WHAT IS ASKED:
1 – In the forum thread, how deep did the friend's dad plant the telephone pole section?
2 – Repeat the part of the forum thread starting with "## Tony (Dec" and going on through "knocking that over.".

TEXT BLOCK:

# Stoned and going postal, waiting on the coppers



## Brink (Dec 12, 2016)

Some bluestone, 6x6 PT, and some steel.

Reactions: Like 3 | Way Cool 1 | Creative 1


----------



## Jim Beam (Dec 12, 2016)




----------



## rocky1 (Dec 12, 2016)

Elevated Parking Garage for Momma's Moped!!

Reactions: Like 1 | Funny 2


----------



## Tony (Dec 12, 2016)




----------



## deltatango (Dec 12, 2016)

Looks like a base for a postal delivery box. Vandals might have a hard time knocking that over.

Reactions: Agree 1


----------



## Lou Currier (Dec 12, 2016)




----------



## ripjack13 (Dec 12, 2016)




----------



## woodtickgreg (Dec 12, 2016)

Oh goody, a new build, what will it be? Always a mystery.


----------



## Schroedc (Dec 12, 2016)

Been some mailbox baseball in your area?

Reactions: Like 1


----------



## Wildthings (Dec 12, 2016)




----------



## ripjack13 (Dec 13, 2016)




----------



## Lou Currier (Dec 13, 2016)




----------



## Brink (Dec 13, 2016)




----------



## Spinartist (Dec 13, 2016)

Really big mailbox base to accept all the LFRB's of wood on his wish list!!


----------



## Spinartist (Dec 13, 2016)

When I was a kid, a friend's house on a curve down the street lost their mailbox about every month from a car hitting it. His dad got tired of replacing it every month & came up with an 8 foot section of telephone pole which he planted 5 feet in the ground.
After the first car hit it the next week the city told him to replace it with a regular wood post or they would fine him heavily.
He came up with a 8 foot piece of laminated gymnastic balancing beam which the city okayed & it never broke again. All he had to do was straighten it up & stomp dirt along the side for support.


----------



## Brink (Dec 13, 2016)

Spinartist said:


> Really big mailbox base to accept all the LFRB's of wood on his wish list!!

GIVEN MATERIAL:
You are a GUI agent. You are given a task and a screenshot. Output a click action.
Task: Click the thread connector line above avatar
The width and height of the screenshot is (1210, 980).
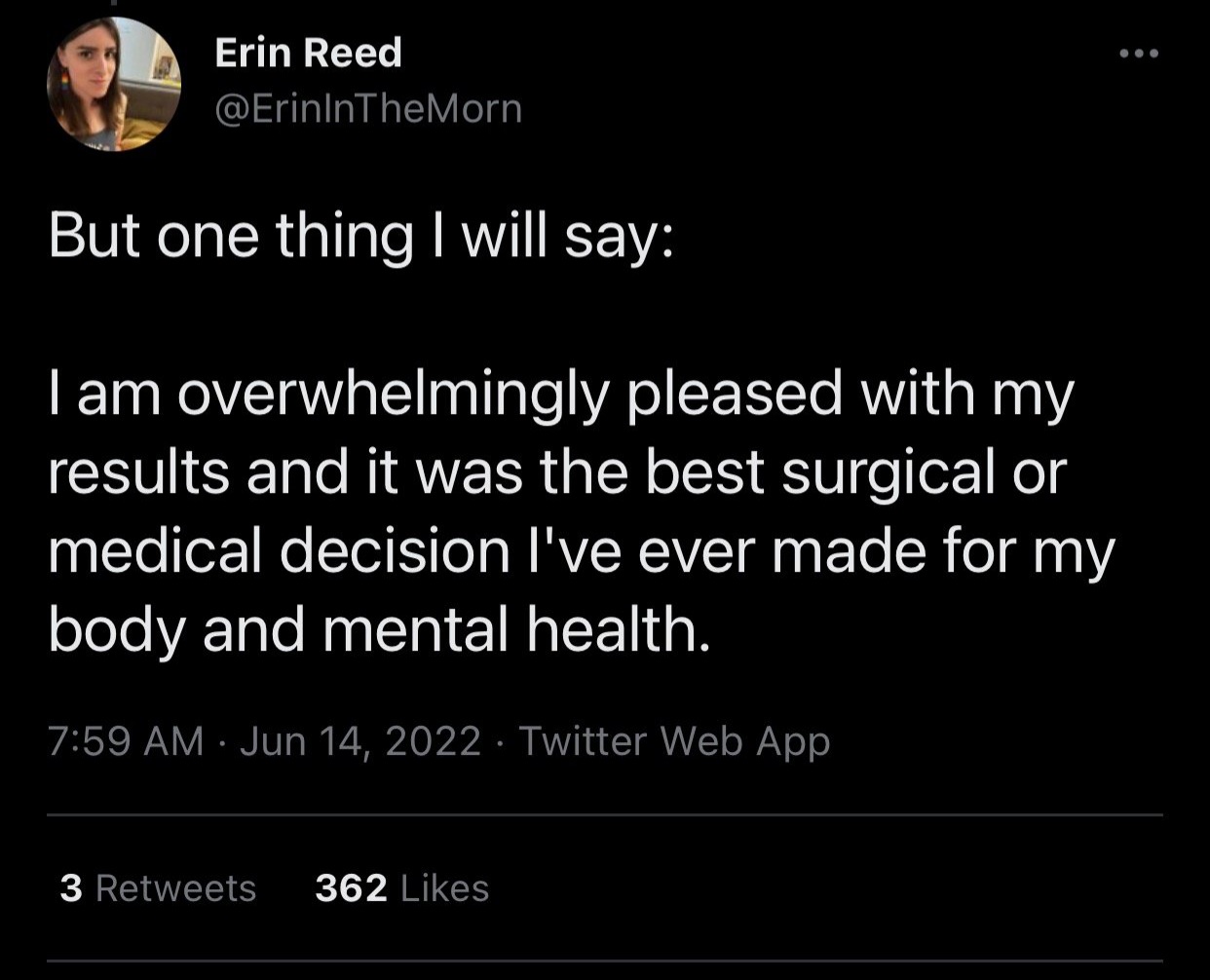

RESPONSES FOR EACH TASK:
1 – 5 feet in the ground.

2 –
## Tony (Dec 12, 2016)




----------



## deltatango (Dec 12, 2016)

Looks like a base for a postal delivery box. Vandals might have a hard time knocking that over.